━━━ Material provided ━━━
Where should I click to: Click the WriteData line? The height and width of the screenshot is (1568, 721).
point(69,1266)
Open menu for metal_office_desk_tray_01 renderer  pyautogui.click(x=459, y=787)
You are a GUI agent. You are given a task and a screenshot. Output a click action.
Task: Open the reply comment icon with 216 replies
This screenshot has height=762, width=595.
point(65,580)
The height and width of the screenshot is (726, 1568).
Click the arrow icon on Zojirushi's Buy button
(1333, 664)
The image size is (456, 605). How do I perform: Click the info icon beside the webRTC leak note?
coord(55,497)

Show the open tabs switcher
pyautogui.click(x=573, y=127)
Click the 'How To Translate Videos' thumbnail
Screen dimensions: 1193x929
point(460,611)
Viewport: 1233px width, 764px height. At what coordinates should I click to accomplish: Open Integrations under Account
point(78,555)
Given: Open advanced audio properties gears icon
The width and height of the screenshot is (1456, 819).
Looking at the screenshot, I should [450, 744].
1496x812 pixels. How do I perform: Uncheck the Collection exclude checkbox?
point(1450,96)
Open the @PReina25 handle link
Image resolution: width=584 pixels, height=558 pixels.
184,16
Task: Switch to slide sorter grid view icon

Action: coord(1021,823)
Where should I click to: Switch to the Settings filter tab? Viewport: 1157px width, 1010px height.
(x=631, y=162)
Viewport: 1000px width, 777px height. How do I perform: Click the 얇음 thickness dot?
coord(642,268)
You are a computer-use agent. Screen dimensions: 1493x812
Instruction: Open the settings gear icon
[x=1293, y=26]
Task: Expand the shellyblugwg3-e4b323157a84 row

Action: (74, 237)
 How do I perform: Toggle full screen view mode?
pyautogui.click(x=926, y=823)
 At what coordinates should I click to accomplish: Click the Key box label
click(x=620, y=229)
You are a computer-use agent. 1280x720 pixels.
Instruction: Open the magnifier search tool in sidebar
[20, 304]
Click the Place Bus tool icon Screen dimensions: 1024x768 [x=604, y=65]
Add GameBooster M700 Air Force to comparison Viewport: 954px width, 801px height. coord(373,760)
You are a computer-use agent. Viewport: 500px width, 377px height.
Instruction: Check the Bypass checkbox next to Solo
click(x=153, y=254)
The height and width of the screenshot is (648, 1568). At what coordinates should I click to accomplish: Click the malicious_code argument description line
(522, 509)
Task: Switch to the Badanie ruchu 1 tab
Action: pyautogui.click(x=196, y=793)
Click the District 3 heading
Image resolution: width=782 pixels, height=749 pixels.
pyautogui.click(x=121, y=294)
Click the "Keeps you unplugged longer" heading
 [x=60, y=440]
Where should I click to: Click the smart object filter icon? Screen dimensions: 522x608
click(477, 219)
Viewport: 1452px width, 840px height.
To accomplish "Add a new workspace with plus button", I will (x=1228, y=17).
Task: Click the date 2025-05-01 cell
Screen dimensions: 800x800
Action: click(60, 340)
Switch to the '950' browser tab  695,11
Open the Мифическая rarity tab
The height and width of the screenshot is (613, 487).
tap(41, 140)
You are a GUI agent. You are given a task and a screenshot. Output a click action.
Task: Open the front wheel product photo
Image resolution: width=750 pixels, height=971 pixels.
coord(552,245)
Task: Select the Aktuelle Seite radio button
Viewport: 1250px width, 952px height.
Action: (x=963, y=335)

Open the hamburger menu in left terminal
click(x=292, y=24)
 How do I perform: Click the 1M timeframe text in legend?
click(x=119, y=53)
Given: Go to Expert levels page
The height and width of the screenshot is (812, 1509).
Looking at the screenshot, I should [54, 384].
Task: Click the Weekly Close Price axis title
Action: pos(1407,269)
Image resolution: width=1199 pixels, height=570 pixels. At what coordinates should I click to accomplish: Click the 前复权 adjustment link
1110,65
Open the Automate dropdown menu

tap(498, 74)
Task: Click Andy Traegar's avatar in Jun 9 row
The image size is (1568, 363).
━━━
* [Task statement] Print all of the rows above again, line for line, with no changes.

* [Completed exercise]
Where should I click to: Click the WriteData line? The height and width of the screenshot is (1568, 721).
point(69,1266)
Open menu for metal_office_desk_tray_01 renderer  pyautogui.click(x=459, y=787)
You are a GUI agent. You are given a task and a screenshot. Output a click action.
Task: Open the reply comment icon with 216 replies
This screenshot has height=762, width=595.
point(65,580)
The height and width of the screenshot is (726, 1568).
Click the arrow icon on Zojirushi's Buy button
(1333, 664)
The image size is (456, 605). How do I perform: Click the info icon beside the webRTC leak note?
coord(55,497)

Show the open tabs switcher
pyautogui.click(x=573, y=127)
Click the 'How To Translate Videos' thumbnail
Screen dimensions: 1193x929
point(460,611)
Viewport: 1233px width, 764px height. At what coordinates should I click to accomplish: Open Integrations under Account
point(78,555)
Given: Open advanced audio properties gears icon
The width and height of the screenshot is (1456, 819).
Looking at the screenshot, I should [450, 744].
1496x812 pixels. How do I perform: Uncheck the Collection exclude checkbox?
point(1450,96)
Open the @PReina25 handle link
Image resolution: width=584 pixels, height=558 pixels.
184,16
Task: Switch to slide sorter grid view icon

Action: coord(1021,823)
Where should I click to: Switch to the Settings filter tab? Viewport: 1157px width, 1010px height.
(x=631, y=162)
Viewport: 1000px width, 777px height. How do I perform: Click the 얇음 thickness dot?
coord(642,268)
You are a computer-use agent. Screen dimensions: 1493x812
Instruction: Open the settings gear icon
[x=1293, y=26]
Task: Expand the shellyblugwg3-e4b323157a84 row

Action: (74, 237)
 How do I perform: Toggle full screen view mode?
pyautogui.click(x=926, y=823)
 At what coordinates should I click to accomplish: Click the Key box label
click(x=620, y=229)
You are a computer-use agent. 1280x720 pixels.
Instruction: Open the magnifier search tool in sidebar
[20, 304]
Click the Place Bus tool icon Screen dimensions: 1024x768 [x=604, y=65]
Add GameBooster M700 Air Force to comparison Viewport: 954px width, 801px height. coord(373,760)
You are a computer-use agent. Viewport: 500px width, 377px height.
Instruction: Check the Bypass checkbox next to Solo
click(x=153, y=254)
The height and width of the screenshot is (648, 1568). At what coordinates should I click to accomplish: Click the malicious_code argument description line
(522, 509)
Task: Switch to the Badanie ruchu 1 tab
Action: pyautogui.click(x=196, y=793)
Click the District 3 heading
Image resolution: width=782 pixels, height=749 pixels.
pyautogui.click(x=121, y=294)
Click the "Keeps you unplugged longer" heading
 [x=60, y=440]
Where should I click to: Click the smart object filter icon? Screen dimensions: 522x608
click(477, 219)
Viewport: 1452px width, 840px height.
To accomplish "Add a new workspace with plus button", I will (x=1228, y=17).
Task: Click the date 2025-05-01 cell
Screen dimensions: 800x800
Action: click(60, 340)
Switch to the '950' browser tab  695,11
Open the Мифическая rarity tab
The height and width of the screenshot is (613, 487).
tap(41, 140)
You are a GUI agent. You are given a task and a screenshot. Output a click action.
Task: Open the front wheel product photo
Image resolution: width=750 pixels, height=971 pixels.
coord(552,245)
Task: Select the Aktuelle Seite radio button
Viewport: 1250px width, 952px height.
Action: (x=963, y=335)

Open the hamburger menu in left terminal
click(x=292, y=24)
 How do I perform: Click the 1M timeframe text in legend?
click(x=119, y=53)
Given: Go to Expert levels page
The height and width of the screenshot is (812, 1509).
Looking at the screenshot, I should [54, 384].
Task: Click the Weekly Close Price axis title
Action: pos(1407,269)
Image resolution: width=1199 pixels, height=570 pixels. At what coordinates should I click to accomplish: Click the 前复权 adjustment link
1110,65
Open the Automate dropdown menu

tap(498, 74)
Task: Click Andy Traegar's avatar in Jun 9 row
The image size is (1568, 363).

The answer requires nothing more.